What can public policy do to induce higher productivity? The debate is currently focused on tax incentives for investment. The right kind of tax cut would make an important contribution. But it's not enough. Even greater investment could raise productivity only slowly -- perhaps one-tenth or two-tenths of a percentage point a year. Sustained over a number of years, that could build up to an impressive improvement. But it won't happen quickly or dramatically.
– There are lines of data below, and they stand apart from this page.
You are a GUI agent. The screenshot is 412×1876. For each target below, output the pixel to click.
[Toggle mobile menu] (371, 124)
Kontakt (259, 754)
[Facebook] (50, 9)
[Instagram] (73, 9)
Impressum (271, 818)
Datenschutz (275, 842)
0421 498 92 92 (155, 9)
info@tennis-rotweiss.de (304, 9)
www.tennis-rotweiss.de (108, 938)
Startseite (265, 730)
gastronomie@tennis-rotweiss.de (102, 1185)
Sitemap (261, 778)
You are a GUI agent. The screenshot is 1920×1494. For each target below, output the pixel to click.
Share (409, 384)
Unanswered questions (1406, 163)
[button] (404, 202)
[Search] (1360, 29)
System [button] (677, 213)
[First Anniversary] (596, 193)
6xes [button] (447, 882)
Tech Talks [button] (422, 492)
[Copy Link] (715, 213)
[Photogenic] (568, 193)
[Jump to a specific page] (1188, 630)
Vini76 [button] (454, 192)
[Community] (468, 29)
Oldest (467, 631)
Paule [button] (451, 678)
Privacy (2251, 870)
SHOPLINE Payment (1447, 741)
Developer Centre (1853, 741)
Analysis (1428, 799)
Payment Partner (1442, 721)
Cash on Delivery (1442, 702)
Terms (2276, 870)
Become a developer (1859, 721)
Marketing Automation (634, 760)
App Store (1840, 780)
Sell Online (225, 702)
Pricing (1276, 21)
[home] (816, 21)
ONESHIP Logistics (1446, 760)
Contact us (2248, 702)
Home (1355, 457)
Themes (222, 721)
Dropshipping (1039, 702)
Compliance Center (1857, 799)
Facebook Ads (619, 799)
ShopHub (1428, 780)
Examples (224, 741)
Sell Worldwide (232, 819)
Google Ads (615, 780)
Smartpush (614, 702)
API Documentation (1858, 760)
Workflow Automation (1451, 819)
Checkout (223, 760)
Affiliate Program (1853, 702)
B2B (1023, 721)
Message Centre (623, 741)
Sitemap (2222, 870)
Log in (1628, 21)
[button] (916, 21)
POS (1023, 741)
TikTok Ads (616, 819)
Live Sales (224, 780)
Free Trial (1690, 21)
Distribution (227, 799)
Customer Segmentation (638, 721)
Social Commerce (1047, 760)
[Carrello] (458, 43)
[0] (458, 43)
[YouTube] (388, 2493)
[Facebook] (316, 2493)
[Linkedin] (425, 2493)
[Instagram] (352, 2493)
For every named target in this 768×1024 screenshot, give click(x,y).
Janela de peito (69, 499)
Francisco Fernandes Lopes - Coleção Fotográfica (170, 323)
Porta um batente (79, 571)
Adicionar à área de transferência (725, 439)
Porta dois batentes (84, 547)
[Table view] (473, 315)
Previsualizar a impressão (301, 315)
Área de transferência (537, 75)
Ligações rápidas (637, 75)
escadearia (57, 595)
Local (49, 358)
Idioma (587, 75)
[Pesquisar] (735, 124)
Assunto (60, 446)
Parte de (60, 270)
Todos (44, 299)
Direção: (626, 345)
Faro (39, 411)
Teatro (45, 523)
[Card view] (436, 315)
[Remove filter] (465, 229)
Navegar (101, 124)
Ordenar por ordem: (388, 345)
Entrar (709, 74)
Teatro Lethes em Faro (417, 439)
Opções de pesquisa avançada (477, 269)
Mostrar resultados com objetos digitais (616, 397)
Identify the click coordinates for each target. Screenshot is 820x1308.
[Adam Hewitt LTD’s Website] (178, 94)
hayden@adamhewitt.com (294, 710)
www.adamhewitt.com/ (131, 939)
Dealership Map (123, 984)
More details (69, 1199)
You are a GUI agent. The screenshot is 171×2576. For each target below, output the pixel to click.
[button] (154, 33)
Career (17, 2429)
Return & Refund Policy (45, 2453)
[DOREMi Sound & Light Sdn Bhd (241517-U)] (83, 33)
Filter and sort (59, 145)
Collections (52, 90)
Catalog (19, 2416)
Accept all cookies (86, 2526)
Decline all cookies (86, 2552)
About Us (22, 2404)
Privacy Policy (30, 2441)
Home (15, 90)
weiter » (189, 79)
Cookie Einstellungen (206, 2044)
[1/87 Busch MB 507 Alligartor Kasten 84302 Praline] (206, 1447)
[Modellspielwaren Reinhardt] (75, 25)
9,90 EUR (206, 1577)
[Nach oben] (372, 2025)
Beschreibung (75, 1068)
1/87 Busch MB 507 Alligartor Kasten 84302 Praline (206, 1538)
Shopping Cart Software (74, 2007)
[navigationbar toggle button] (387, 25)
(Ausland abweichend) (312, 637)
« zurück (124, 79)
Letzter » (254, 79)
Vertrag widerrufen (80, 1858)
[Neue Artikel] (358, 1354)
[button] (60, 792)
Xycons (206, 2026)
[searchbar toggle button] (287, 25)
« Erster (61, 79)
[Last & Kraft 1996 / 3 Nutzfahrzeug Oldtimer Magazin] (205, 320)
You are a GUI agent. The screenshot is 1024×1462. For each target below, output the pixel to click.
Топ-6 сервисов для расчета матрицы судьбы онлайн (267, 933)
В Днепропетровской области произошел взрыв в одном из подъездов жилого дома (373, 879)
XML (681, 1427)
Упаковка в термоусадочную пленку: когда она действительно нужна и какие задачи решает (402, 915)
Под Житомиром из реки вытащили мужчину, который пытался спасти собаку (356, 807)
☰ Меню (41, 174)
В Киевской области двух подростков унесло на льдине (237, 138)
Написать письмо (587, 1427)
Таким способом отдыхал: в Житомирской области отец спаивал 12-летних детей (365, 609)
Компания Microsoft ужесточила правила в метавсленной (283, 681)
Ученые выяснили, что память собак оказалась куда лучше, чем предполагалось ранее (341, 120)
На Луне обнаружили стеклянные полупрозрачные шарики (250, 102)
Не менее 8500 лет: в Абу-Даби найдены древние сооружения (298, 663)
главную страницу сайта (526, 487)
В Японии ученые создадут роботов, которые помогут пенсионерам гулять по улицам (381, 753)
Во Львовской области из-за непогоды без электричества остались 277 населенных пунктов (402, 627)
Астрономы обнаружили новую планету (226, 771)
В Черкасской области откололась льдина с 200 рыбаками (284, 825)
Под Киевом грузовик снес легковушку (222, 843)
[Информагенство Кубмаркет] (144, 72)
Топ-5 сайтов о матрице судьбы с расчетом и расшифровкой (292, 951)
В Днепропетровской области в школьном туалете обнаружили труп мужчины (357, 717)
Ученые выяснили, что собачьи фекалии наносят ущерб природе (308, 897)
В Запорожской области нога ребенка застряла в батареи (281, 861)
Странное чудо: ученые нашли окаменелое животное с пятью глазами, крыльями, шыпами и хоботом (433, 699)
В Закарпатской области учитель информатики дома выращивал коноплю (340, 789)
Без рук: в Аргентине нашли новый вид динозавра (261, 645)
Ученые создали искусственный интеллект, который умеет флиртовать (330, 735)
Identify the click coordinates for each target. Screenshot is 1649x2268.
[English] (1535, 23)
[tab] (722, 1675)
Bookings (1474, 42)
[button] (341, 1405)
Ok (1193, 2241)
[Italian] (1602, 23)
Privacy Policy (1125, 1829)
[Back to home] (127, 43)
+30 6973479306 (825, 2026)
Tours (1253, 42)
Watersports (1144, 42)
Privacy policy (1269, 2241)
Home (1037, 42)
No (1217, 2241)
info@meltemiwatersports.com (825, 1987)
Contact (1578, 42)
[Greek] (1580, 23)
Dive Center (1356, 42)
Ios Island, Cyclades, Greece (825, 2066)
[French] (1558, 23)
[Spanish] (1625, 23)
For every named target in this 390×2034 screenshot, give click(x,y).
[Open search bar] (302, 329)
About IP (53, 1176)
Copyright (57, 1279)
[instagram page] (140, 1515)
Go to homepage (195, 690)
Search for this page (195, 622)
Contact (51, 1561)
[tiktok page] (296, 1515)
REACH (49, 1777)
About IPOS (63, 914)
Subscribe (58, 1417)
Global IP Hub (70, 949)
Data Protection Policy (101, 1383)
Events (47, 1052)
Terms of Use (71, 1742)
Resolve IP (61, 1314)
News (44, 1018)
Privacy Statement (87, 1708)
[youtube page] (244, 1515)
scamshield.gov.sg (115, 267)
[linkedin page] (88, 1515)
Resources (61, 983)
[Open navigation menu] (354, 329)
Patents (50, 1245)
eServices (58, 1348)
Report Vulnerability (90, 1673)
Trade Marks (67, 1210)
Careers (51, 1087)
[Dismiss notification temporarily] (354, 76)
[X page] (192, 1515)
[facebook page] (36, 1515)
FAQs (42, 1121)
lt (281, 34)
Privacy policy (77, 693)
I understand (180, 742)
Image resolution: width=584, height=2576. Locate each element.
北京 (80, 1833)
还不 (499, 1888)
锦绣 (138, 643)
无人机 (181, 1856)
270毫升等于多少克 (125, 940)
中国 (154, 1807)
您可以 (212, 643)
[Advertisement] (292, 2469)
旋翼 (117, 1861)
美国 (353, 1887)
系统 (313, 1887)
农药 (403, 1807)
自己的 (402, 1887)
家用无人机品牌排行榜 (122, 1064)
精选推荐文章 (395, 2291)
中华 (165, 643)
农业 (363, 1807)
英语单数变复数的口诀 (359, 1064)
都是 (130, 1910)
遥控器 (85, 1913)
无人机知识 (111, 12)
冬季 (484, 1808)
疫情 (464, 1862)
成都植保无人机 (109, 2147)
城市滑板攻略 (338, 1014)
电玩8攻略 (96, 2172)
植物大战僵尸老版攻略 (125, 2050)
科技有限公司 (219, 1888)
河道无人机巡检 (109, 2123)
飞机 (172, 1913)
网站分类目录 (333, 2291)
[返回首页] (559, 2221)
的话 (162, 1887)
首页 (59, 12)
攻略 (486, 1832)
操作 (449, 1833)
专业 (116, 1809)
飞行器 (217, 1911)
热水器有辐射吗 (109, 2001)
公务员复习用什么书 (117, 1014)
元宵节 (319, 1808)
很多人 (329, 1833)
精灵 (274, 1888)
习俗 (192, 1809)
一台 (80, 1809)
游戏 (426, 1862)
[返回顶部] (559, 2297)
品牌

There are other factors that affect productivity even more strongly than business investment. No one knows in complete and exact detail what makes a country's economy more productive or why American productivity has now gone flat. But it's possible to identify the things that matter most. The economist Edward F. Denison of the Department of Commerce has published studies of American development since the 1930s, pointing to several crucial determinants. Education is a major contributor; without the rapid rise in educational levels in the past two decades, economic performance would have been much worse. Technology counts heavily. On that point, it's worth considering extending the investment tax credit to industrial research and development. There's no magic in spending more dollars on production equipment if the equipment is obsolete.

Expansion of markets is necessary. That's the reason for plunging more deeply into world trade, despite the impact of imports on some American industries. Labor has to keep moving. Up through the 1960s, American productivity was lifted steadily by the migration from farms into factories. That migration has now ended, and similar gains in the future depend on shifting labor from less efficient industries into more efficient ones. That's hard for the government to do. In the Chrysler case, it did just the opposite, shoring up a collapsing company to avoid pushing people out.

Productivity is merely a number that reflects the efficiency and sophistication of an economy as a whole. Cutting taxes to stimulate investment is one of the most immediate things to be done. But as candidates talk about it, voters might remember that the tax cut only begins the job of pushing up productivity -- and, much the same thing, the country's standard of living.